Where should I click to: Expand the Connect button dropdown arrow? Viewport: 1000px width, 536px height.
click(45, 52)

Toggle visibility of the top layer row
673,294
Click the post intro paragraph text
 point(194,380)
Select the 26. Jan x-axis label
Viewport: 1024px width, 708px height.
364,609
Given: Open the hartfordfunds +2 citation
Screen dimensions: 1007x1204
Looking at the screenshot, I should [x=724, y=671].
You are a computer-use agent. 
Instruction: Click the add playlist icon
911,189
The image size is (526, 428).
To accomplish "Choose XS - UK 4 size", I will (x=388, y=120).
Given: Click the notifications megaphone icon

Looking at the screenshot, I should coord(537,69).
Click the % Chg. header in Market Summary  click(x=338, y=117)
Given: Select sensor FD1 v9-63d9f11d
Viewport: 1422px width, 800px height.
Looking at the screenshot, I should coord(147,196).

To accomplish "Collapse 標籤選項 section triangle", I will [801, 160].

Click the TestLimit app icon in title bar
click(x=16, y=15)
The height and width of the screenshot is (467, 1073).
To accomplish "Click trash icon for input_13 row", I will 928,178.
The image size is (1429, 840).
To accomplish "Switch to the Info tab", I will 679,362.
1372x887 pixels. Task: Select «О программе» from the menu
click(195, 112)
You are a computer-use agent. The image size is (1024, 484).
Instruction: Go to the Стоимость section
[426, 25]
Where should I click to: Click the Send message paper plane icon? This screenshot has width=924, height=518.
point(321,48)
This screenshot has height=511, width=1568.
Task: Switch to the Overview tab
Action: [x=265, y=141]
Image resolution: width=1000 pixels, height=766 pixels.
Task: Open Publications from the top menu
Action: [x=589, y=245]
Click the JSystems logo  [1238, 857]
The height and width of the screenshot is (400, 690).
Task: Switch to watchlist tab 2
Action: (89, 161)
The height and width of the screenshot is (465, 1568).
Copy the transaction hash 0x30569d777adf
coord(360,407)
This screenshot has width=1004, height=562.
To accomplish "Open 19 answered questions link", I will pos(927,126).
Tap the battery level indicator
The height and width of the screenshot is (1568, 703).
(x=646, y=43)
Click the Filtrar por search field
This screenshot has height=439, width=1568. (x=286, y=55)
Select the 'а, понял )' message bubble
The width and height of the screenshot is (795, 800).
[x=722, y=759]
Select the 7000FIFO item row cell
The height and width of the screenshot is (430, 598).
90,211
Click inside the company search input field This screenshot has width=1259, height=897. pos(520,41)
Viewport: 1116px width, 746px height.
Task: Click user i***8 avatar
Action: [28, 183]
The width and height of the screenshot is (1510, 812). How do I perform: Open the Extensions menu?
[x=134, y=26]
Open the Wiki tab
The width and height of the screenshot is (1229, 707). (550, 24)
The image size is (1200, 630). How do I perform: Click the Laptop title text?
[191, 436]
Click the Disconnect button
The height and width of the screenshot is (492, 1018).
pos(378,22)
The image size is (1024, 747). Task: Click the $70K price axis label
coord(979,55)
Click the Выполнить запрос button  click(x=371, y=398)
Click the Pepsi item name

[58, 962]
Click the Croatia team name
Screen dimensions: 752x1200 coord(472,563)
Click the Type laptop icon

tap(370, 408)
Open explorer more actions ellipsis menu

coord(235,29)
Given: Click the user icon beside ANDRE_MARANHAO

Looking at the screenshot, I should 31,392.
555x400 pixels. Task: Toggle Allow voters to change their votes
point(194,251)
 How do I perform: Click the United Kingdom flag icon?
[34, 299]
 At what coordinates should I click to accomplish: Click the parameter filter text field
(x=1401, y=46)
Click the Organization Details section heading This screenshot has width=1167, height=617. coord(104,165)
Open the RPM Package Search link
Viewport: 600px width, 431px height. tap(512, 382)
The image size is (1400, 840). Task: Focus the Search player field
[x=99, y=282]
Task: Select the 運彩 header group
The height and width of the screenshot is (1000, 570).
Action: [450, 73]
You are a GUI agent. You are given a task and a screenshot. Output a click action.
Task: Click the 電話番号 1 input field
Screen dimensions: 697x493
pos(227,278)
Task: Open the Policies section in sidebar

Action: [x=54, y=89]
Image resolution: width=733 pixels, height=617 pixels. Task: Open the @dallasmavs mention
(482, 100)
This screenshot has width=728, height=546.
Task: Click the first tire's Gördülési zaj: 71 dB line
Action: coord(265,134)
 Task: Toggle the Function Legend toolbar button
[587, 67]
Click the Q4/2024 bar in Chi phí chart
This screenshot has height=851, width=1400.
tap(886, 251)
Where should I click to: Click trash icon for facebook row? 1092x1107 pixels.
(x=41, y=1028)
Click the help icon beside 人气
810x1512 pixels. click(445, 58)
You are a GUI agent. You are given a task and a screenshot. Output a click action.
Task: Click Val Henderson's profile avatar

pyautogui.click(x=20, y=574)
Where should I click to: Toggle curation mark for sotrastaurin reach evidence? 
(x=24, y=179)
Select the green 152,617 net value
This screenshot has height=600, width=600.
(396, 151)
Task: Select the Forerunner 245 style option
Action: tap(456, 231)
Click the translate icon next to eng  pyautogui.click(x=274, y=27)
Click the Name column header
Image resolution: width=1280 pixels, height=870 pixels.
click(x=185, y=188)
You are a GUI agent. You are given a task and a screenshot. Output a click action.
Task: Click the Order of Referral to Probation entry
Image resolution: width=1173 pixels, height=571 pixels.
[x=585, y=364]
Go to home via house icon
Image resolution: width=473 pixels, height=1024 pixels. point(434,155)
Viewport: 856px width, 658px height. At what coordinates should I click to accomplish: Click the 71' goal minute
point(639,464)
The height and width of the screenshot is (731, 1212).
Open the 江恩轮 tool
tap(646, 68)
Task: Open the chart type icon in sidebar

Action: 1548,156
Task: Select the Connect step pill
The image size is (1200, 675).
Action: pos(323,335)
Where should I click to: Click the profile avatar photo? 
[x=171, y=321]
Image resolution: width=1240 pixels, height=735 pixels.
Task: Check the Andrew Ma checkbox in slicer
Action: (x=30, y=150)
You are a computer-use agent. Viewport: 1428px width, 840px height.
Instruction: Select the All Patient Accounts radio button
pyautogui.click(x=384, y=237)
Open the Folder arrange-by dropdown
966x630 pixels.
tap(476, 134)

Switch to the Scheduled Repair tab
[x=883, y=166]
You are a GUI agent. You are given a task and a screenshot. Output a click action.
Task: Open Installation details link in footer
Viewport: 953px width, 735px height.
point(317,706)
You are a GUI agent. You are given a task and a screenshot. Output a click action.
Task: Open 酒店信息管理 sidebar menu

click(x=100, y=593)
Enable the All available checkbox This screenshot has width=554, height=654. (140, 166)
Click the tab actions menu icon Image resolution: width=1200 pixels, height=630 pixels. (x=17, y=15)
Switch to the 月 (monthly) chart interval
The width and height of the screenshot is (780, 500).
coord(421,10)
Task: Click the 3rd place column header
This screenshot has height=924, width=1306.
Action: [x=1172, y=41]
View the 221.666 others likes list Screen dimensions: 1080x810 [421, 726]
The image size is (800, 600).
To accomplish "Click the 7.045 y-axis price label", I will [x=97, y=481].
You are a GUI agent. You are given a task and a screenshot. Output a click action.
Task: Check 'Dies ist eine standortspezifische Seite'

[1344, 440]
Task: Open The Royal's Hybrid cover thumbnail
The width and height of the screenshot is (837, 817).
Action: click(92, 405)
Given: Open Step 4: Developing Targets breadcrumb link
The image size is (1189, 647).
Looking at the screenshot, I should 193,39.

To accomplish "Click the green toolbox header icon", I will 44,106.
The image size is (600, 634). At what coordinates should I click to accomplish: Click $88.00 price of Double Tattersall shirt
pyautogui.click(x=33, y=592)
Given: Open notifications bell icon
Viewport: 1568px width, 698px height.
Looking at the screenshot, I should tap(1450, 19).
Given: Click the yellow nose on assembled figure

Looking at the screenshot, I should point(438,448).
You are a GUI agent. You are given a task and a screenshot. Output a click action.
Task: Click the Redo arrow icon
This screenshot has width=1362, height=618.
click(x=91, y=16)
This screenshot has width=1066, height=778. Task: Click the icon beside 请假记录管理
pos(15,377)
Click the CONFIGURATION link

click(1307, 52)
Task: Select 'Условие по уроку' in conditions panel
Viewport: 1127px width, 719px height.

┄┄┄┄┄┄

▸ YOUR TASK
Write out only the lines from the very start of the entries above to the line that includes "Given: Open the hartfordfunds +2 citation", both ends included, each one unchanged.

▸ OUTPUT FOR THIS EXERCISE
Where should I click to: Expand the Connect button dropdown arrow? Viewport: 1000px width, 536px height.
click(45, 52)

Toggle visibility of the top layer row
673,294
Click the post intro paragraph text
 point(194,380)
Select the 26. Jan x-axis label
Viewport: 1024px width, 708px height.
364,609
Given: Open the hartfordfunds +2 citation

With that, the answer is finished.